传统机器学习算法在从全息图中对生物气溶胶进行分类时,准确率只能达到 70% 左右。借助深度学习,研究人员能够将准确率提高到前所未有的 94%。

Wu 指出,NVIDIA GPU 的使用,将神经网络的训练速度提高了数百倍,可以实现实时监测或推理

超强大的实时分析解决方案

论文中介绍的设备版本需要将全息图传送到远程服务器进行深度学习分析。Wu 表示,未来的设备版本可以采用内嵌式 GPU,在边缘运行人工智能模型。

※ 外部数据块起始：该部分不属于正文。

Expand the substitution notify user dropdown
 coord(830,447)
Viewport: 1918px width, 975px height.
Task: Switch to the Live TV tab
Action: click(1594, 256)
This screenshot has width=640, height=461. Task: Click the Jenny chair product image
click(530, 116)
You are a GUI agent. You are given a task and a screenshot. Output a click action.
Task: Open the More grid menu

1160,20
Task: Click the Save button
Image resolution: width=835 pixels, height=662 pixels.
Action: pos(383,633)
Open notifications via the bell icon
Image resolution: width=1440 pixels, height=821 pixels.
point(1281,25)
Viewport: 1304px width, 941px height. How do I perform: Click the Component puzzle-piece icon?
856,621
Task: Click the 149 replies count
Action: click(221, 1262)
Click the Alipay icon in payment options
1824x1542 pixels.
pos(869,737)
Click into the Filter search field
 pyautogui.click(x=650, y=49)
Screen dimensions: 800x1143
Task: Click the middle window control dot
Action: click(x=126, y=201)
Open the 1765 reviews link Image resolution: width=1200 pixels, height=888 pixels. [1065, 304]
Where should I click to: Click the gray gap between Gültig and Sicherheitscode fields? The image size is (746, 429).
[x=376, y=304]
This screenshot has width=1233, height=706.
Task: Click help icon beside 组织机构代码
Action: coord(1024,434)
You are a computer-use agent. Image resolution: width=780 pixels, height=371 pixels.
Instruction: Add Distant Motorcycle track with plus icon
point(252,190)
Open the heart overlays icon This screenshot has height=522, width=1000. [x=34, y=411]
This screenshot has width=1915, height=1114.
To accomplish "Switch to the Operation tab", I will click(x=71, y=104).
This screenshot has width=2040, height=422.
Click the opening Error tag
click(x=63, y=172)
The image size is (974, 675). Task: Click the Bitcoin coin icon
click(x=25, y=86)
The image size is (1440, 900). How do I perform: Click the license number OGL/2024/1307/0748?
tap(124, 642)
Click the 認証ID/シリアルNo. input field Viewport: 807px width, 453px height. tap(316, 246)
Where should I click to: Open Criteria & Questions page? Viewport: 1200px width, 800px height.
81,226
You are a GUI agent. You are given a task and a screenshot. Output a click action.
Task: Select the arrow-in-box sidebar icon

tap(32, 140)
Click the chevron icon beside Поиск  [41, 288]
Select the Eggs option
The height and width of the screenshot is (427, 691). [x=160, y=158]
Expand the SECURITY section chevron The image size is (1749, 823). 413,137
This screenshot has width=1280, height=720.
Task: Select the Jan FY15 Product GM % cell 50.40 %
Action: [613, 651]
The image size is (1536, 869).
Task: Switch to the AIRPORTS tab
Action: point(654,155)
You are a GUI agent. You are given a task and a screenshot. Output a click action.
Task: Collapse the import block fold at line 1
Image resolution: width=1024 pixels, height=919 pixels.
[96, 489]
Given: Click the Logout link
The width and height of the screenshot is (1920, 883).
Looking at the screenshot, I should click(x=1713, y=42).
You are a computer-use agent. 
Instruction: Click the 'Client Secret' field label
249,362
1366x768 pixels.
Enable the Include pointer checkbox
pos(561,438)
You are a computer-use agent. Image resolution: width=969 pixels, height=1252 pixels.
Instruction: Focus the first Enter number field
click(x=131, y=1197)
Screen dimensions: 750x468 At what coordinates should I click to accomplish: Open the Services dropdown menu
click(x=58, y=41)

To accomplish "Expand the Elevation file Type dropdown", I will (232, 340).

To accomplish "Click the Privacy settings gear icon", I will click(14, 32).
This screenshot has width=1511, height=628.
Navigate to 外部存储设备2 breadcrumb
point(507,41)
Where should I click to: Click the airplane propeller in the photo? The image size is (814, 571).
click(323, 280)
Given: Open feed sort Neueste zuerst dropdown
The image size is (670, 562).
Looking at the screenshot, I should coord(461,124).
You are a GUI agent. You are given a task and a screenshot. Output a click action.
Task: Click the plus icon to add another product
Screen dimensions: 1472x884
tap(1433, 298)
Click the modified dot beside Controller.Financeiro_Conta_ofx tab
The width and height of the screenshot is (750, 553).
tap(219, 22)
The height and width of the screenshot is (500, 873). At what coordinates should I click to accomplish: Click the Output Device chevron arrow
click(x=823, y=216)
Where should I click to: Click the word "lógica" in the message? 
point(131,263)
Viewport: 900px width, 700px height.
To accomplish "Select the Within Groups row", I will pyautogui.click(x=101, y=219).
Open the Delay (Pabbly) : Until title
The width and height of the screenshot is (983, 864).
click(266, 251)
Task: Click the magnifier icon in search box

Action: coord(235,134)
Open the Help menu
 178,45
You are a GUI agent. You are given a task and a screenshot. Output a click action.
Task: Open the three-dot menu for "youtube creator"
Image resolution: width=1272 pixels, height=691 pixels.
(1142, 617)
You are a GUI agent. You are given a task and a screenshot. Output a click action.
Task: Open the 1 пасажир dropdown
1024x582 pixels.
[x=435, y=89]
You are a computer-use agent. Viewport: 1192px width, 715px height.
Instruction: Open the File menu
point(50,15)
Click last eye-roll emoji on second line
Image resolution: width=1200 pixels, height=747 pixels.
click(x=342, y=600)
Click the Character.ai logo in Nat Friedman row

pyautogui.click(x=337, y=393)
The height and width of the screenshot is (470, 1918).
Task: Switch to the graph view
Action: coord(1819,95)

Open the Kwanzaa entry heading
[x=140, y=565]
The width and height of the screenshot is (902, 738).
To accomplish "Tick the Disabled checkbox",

对于科学家来说,便携式设备不仅可以节约成本,还使他们能够从分散在多个地点的传感器收集数据,生成分辨率更高的空气质量地图。空气质量地图可以在线向大众提供,这是一个非常有用的工具,因为气候变化使过敏季节变得更加漫长、更加严重

设备自身的重量刚刚超过 1 磅,因此设备也可由过敏人士或哮喘患者个人使用,使他们可以随时监测周围的空气质量,并通过智能手机获取数据。

因为设备可以无线操作,可以安装在无人机上,用来监测危险区域或者难以到达的区域的空气质量。

研究人员计划扩展人工智能模型,以感知更多类别的生物气溶胶以及其他颗粒,并提升设备的物理性能,使其可以持续数月进行监测。